--- begin Supplied material ---

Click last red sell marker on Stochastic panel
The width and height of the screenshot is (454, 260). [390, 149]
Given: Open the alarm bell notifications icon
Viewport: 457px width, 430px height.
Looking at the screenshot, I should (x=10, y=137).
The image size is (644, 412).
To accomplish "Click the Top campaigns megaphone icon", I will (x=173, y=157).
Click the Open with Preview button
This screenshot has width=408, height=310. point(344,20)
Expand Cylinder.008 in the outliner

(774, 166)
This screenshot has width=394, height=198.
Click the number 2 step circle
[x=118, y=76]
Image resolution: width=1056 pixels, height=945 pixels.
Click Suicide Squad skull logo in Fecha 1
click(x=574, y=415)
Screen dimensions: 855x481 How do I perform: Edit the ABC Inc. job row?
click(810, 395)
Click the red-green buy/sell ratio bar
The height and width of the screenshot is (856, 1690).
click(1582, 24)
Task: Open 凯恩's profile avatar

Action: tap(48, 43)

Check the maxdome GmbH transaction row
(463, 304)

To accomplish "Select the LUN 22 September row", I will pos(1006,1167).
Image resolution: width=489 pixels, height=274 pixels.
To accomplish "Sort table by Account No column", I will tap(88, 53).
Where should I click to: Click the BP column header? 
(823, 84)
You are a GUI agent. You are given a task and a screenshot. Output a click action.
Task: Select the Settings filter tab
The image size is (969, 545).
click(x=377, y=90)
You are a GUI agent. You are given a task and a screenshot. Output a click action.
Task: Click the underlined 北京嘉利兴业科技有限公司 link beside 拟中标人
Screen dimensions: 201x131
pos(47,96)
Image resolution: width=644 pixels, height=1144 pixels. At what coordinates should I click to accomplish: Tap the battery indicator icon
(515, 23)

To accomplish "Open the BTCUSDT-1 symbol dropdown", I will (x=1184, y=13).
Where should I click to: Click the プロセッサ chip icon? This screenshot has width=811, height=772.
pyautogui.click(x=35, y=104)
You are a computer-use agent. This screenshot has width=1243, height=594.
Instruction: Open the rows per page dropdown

--- end Supplied material ---

◆ Set exercise ◆
Put every line of the items above into a numbered list, skipping the blank lines.

◆ Written answer ◆
1. Click last red sell marker on Stochastic panel
2. The width and height of the screenshot is (454, 260). [390, 149]
3. Given: Open the alarm bell notifications icon
4. Viewport: 457px width, 430px height.
5. Looking at the screenshot, I should (x=10, y=137).
6. The image size is (644, 412).
7. To accomplish "Click the Top campaigns megaphone icon", I will (x=173, y=157).
8. Click the Open with Preview button
9. This screenshot has width=408, height=310. point(344,20)
10. Expand Cylinder.008 in the outliner
11. (774, 166)
12. This screenshot has width=394, height=198.
13. Click the number 2 step circle
14. [x=118, y=76]
15. Image resolution: width=1056 pixels, height=945 pixels.
16. Click Suicide Squad skull logo in Fecha 1
17. click(x=574, y=415)
18. Screen dimensions: 855x481 How do I perform: Edit the ABC Inc. job row?
19. click(810, 395)
20. Click the red-green buy/sell ratio bar
21. The height and width of the screenshot is (856, 1690).
22. click(1582, 24)
23. Task: Open 凯恩's profile avatar
24. Action: tap(48, 43)
25. Check the maxdome GmbH transaction row
26. (463, 304)
27. To accomplish "Select the LUN 22 September row", I will pos(1006,1167).
28. Image resolution: width=489 pixels, height=274 pixels.
29. To accomplish "Sort table by Account No column", I will tap(88, 53).
30. Where should I click to: Click the BP column header? 
31. (823, 84)
32. You are a GUI agent. You are given a task and a screenshot. Output a click action.
33. Task: Select the Settings filter tab
34. The image size is (969, 545).
35. click(x=377, y=90)
36. You are a GUI agent. You are given a task and a screenshot. Output a click action.
37. Task: Click the underlined 北京嘉利兴业科技有限公司 link beside 拟中标人
38. Screen dimensions: 201x131
39. pos(47,96)
40. Image resolution: width=644 pixels, height=1144 pixels. At what coordinates should I click to accomplish: Tap the battery indicator icon
41. (515, 23)
42. To accomplish "Open the BTCUSDT-1 symbol dropdown", I will (x=1184, y=13).
43. Where should I click to: Click the プロセッサ chip icon? This screenshot has width=811, height=772.
44. pyautogui.click(x=35, y=104)
45. You are a computer-use agent. This screenshot has width=1243, height=594.
46. Instruction: Open the rows per page dropdown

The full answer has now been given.